### Consigne 1
Répondez à ces questions sur le texte de la page :
(a) De quoi Kristy Ironside est-elle spécialiste, et dans quelle université ?
(b) Selon elle, quels projets sont en cours ?
(c) Qui enseigne la Russie postsoviétique à l'Université Laval ?
===== Texte de la page =====
Il y a eu une plus grande reconnaissance du fait que nous avons besoin de plus de points de vue de ces minorités, nous avons besoin de ces voix dans nos sphères d’enseignement.

Kristy Ironside, spécialiste de la Russie moderne à l’Université McGill

« Je pense qu’il va y avoir plus de publications. Je sais qu’il y a des projets en cours pour essayer de traduire davantage de sources d’Asie centrale », dit la spécialiste de la Russie moderne.

Ces documents nous protègent aussi du piège de la réécriture de l’histoire selon l’air du temps. « Les gens avaient une compréhension différente de leur identité nationale, de leur langue dans le passé. C’est pourquoi je pense qu’il est vraiment important d’avoir ces documents », explique Mme Ironside.

Un regain de popularité ?

Est-ce que les études russes (ou slaves) deviendront plus populaires auprès des étudiants avec l’invasion de l’Ukraine ? Difficile à dire pour le moment.

L’Université du Québec à Montréal n’observe pas une ruée des étudiants, mais la professeure Kristy Ironside, à McGill, remarque une forte hausse des inscriptions à son cours d’introduction à l’histoire de la Russie. À l’Université Laval, la professeure de science politique Aurélie Campana, qui enseigne la Russie postsoviétique, s’attend à une session plus animée l’automne prochain.
=====
### Consigne 2
Recopiez à l'identique les lignes de la liste, en commençant par celle qui contient « Point to the » et en allant jusqu'à la fin de la liste.
===== Liste des entrées =====
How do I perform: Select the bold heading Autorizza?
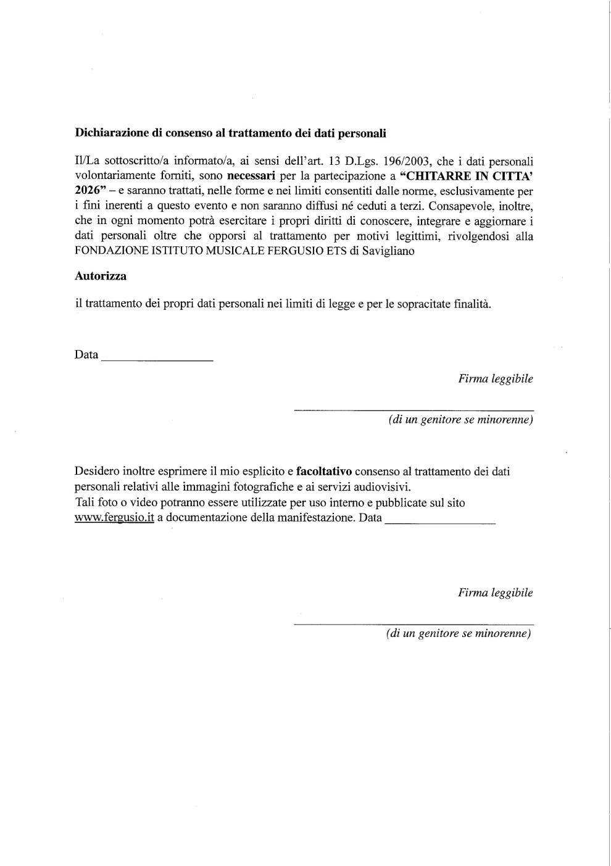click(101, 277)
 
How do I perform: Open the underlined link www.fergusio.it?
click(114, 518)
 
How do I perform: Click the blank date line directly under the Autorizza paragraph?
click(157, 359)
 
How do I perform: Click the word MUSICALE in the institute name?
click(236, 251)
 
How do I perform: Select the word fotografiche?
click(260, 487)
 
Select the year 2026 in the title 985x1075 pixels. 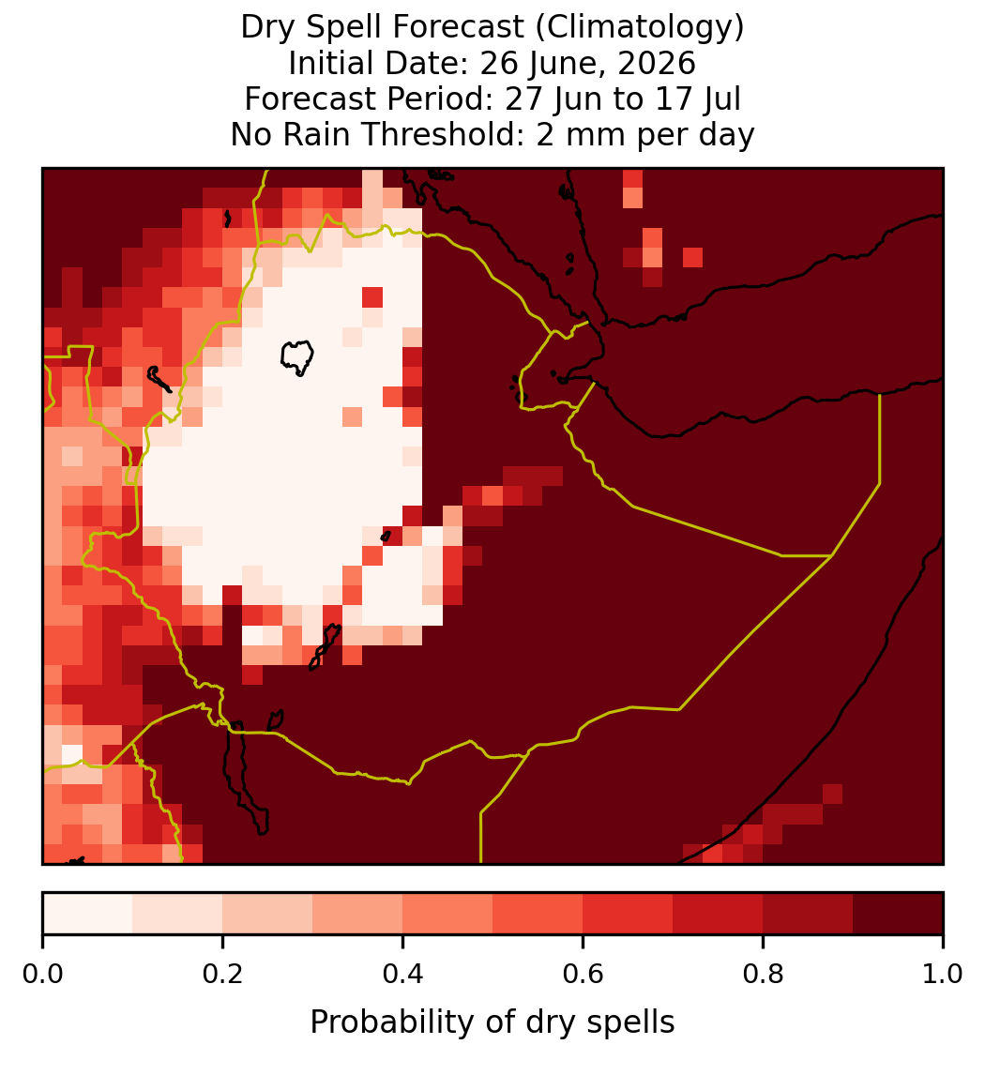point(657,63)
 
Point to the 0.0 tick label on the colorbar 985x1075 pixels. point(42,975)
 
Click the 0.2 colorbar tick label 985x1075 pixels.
=====
### Réponse finale 1
(a) Elle est spécialiste de la Russie moderne, à l'Université McGill.
(b) Des projets pour essayer de traduire davantage de sources d'Asie centrale.
(c) Aurélie Campana, professeure de science politique.

### Réponse finale 2
Point to the 0.0 tick label on the colorbar 985x1075 pixels. point(42,975)
 
Click the 0.2 colorbar tick label 985x1075 pixels.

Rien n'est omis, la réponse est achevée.